While at Harvard, Kagan prohibited the U.S. military from using school resources because she claimed the military’s ban against open homosexuals – the “don’t ask, don’t tell policy” -- violated the school’s policy. The policy says that prospective employers who would recruit on campus cannot discriminate based upon sexual orientation, among other criteria.
On Wednesday, Sen. Lindsey Graham (R-S.C.) asked Kagan whether she would have applied the same policy to the Catholic Church, if it were looking to recruit and hire lawyers on Harvard’s campus.
The Catholic Church does not allow women to become priests, Graham noted. Catholic teaching, incidentally, also says that homosexual behavior is sinful.
The exchange between Sen. Graham and Kagan occurred as follows:
Sen. Lindsey Graham (R.-S.C.): “Would it [the Harvard policy] apply to the Catholic Church, if they wanted to come and recruit lawyers from the law school because they don't have women priests?”
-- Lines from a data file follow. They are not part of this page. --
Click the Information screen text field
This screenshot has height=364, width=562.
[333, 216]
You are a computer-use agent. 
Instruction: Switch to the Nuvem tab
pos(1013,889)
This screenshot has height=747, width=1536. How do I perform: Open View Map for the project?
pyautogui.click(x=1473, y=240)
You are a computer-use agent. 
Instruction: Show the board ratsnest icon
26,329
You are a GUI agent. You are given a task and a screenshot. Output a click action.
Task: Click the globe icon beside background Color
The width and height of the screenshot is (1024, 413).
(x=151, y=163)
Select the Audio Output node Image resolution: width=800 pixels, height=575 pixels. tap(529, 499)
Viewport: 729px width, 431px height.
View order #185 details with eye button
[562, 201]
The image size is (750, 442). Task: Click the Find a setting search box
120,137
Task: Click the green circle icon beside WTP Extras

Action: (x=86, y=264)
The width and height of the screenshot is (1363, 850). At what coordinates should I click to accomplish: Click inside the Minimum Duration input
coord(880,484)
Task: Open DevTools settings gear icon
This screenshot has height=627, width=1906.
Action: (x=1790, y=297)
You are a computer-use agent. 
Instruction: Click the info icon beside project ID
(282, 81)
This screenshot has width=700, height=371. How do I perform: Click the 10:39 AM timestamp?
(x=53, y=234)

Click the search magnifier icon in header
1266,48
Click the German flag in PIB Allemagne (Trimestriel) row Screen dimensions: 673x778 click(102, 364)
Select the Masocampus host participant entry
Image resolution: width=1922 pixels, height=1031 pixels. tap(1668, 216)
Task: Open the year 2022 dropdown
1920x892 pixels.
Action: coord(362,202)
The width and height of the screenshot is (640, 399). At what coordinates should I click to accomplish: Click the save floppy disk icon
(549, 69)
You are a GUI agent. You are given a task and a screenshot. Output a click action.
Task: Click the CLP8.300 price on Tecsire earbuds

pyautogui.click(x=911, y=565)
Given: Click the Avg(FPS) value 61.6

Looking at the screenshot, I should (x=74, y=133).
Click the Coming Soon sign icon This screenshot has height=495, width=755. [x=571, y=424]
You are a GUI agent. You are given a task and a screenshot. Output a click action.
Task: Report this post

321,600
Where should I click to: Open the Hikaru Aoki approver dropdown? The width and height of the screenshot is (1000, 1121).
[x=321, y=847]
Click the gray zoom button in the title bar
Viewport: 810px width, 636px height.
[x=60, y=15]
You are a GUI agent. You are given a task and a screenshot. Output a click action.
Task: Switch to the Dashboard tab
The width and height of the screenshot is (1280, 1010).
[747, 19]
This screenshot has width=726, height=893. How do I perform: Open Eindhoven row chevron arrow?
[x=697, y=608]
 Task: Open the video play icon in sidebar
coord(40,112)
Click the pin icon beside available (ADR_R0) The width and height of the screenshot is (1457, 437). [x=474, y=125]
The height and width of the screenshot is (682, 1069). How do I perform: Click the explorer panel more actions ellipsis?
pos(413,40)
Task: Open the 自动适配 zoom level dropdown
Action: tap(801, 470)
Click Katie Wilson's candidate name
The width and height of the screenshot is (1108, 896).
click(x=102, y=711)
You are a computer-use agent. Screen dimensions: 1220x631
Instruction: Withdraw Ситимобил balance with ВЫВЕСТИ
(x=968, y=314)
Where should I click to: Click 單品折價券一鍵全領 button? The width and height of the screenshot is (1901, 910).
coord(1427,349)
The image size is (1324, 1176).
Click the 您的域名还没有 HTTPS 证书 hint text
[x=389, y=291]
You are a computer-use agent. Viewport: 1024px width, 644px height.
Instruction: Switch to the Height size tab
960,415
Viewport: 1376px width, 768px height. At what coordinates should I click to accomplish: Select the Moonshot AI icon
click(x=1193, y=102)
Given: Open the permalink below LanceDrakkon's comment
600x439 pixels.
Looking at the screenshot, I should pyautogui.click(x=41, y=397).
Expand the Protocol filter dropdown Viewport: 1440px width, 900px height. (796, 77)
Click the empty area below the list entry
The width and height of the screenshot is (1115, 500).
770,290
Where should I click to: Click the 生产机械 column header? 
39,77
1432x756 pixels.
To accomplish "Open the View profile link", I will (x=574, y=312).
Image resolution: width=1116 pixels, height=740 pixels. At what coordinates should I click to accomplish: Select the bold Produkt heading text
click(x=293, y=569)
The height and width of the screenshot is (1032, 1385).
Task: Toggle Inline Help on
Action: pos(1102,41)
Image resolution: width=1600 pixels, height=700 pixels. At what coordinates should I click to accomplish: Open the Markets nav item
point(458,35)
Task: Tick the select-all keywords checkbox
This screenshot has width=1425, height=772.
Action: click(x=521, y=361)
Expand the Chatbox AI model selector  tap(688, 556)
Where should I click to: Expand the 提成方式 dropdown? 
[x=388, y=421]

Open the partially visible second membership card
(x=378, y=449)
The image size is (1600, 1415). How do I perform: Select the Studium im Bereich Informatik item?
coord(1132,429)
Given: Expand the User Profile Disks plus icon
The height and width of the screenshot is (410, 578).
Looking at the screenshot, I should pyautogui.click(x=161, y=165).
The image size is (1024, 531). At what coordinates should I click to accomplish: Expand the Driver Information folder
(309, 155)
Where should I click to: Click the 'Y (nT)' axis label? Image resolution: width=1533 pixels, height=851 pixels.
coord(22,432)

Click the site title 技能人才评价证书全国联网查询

Solicitor General Elena Kagan: “Well, the way we enforced this policy is if an employer comes, we give the employer a form, and the form basically says, 'I comply with the following policy' that says, 'I will not discriminate on the basis of.' And then it says something like race and creed and gender and sexual orientation and actually veterans’ status as well. And if the employer signs the form, the employer can get the services of the Office of Career Services. And if not, not [get them].”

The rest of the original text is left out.